Document:
· · ·

I think it's fair that anyone who's followed my tweets since the start of this year already knows what I think about Brexit in some detail!
For those who haven't, I voted remain. I've been deeply sceptical of the European Union and its motives for a very long time, so this came as a bit of a surprise to a lot of people.
In fact, the 14 year old me represented UKIP in a school mock election. This wasn't because I particularly held with Robert Kilroy-Silk's brand of politics (although given his manifesto was only a few pages long, it was hard to tell), but because I felt the arguments being made were legitimate and worthy of debate.
Unfortunately back in 2005, you were basically shut down as a racist if you wanted to discuss immigration or criticised Europe's political project in any way. I still remember being booed by hundreds of my peers when I uttered the words "controlling immigration isn't racist" on stage. But I wasn't the only person thinking this, and these days it's "suddenly" the received wisdom. How times change!
To be honest, I think the anecdote I just gave you is the very nub of the problem.
For a long time, the educated classes effectively blocked debate on the subject of Britain's integration into the European union. They did the same when they saw local businesses destroyed by large multinationals that could afford to live with the EU's rampant over-regulation due to their scale and ability to dodge their tax obligations. And they turned a deaf ear to concerns raised by people losing their livelihoods when those same multinationals started offshoring jobs and eastern European migrants started arriving en masse because it benefited their own ideology or interests.
Don't get me wrong, on the whole immigration & globalisation has boosted Western economies and made us all collectively richer and more tolerant of other peoples and cultures. But it's also left a huge number of people behind because it was politically convenient to do so.
So we have half the country (particularly London) enjoying the fruits of free movement and tariff-free trade across an entire continent. But the other half have spent most of their lives struggling to get by and experience little or no benefit from EU membership.
On top of that, there's a lack of transparency in how the EU makes decisions. While it's great we had elected representatives in an EU parliament, until the run-up to the EU referendum you'd be hard-pressed to find anyone who could adequately explain what they actually do or how to contact your local MEP. Similarly, nobody seemed sure exactly what EU commissioners do either. All the public had to go on were media reports of high salaries, generous expense accounts and the fact the entire structure never seems to pass financial audits.

· · ·

Dataset content:
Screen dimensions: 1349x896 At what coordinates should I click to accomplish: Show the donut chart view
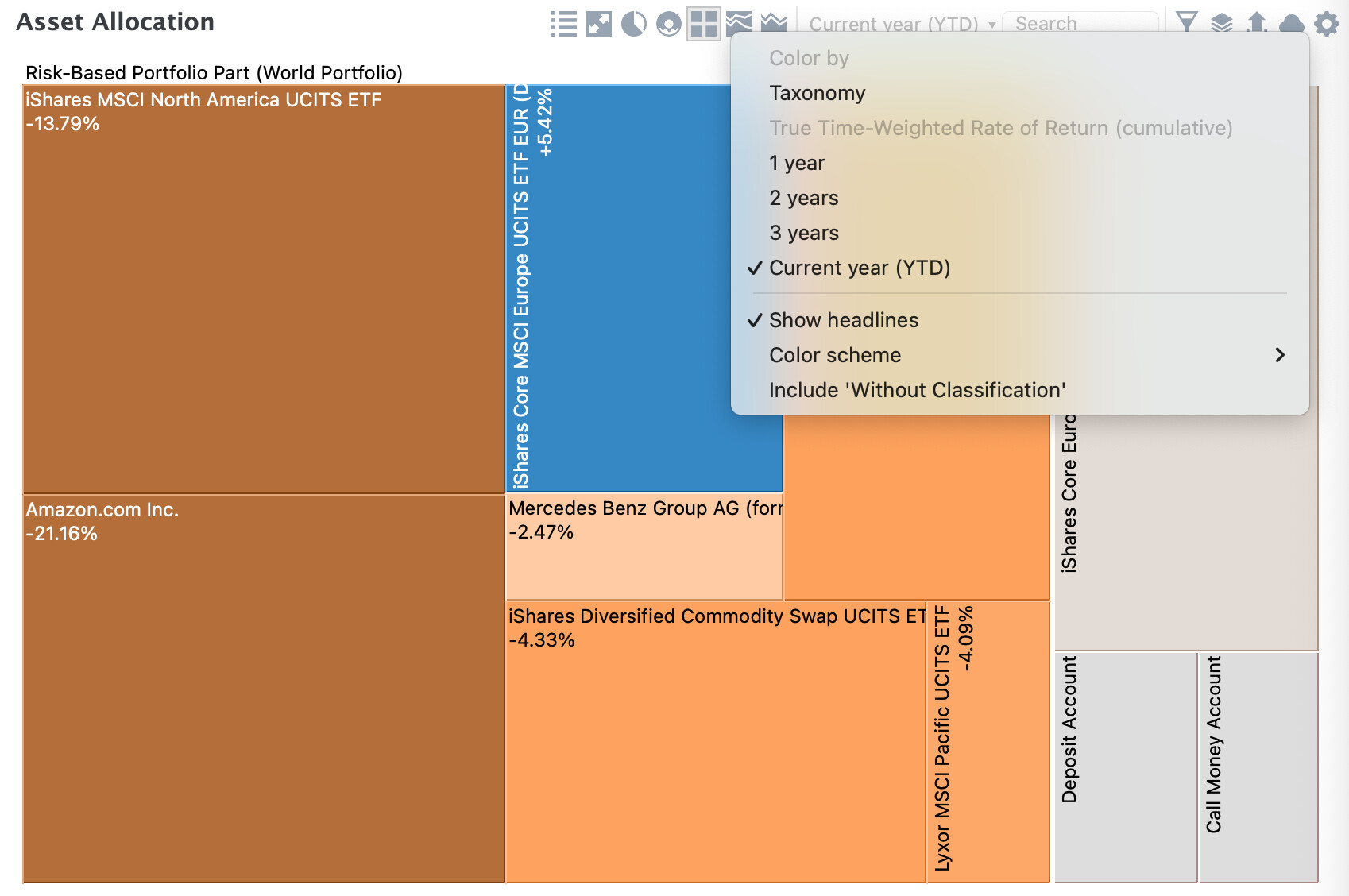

· · ·

Tasks:
[1] Reproduce the Brexit post from "On top of that, there's" to "pass financial audits.".
[2] List each thing the Brexit post says the public had to go on regarding the EU.
Use only the Brexit post as your source; the data plays no part.

Solutions for each task:
[1]
On top of that, there's a lack of transparency in how the EU makes decisions. While it's great we had elected representatives in an EU parliament, until the run-up to the EU referendum you'd be hard-pressed to find anyone who could adequately explain what they actually do or how to contact your local MEP. Similarly, nobody seemed sure exactly what EU commissioners do either. All the public had to go on were media reports of high salaries, generous expense accounts and the fact the entire structure never seems to pass financial audits.

[2]
- Media reports of high salaries
- Generous expense accounts
- The fact the entire structure never seems to pass financial audits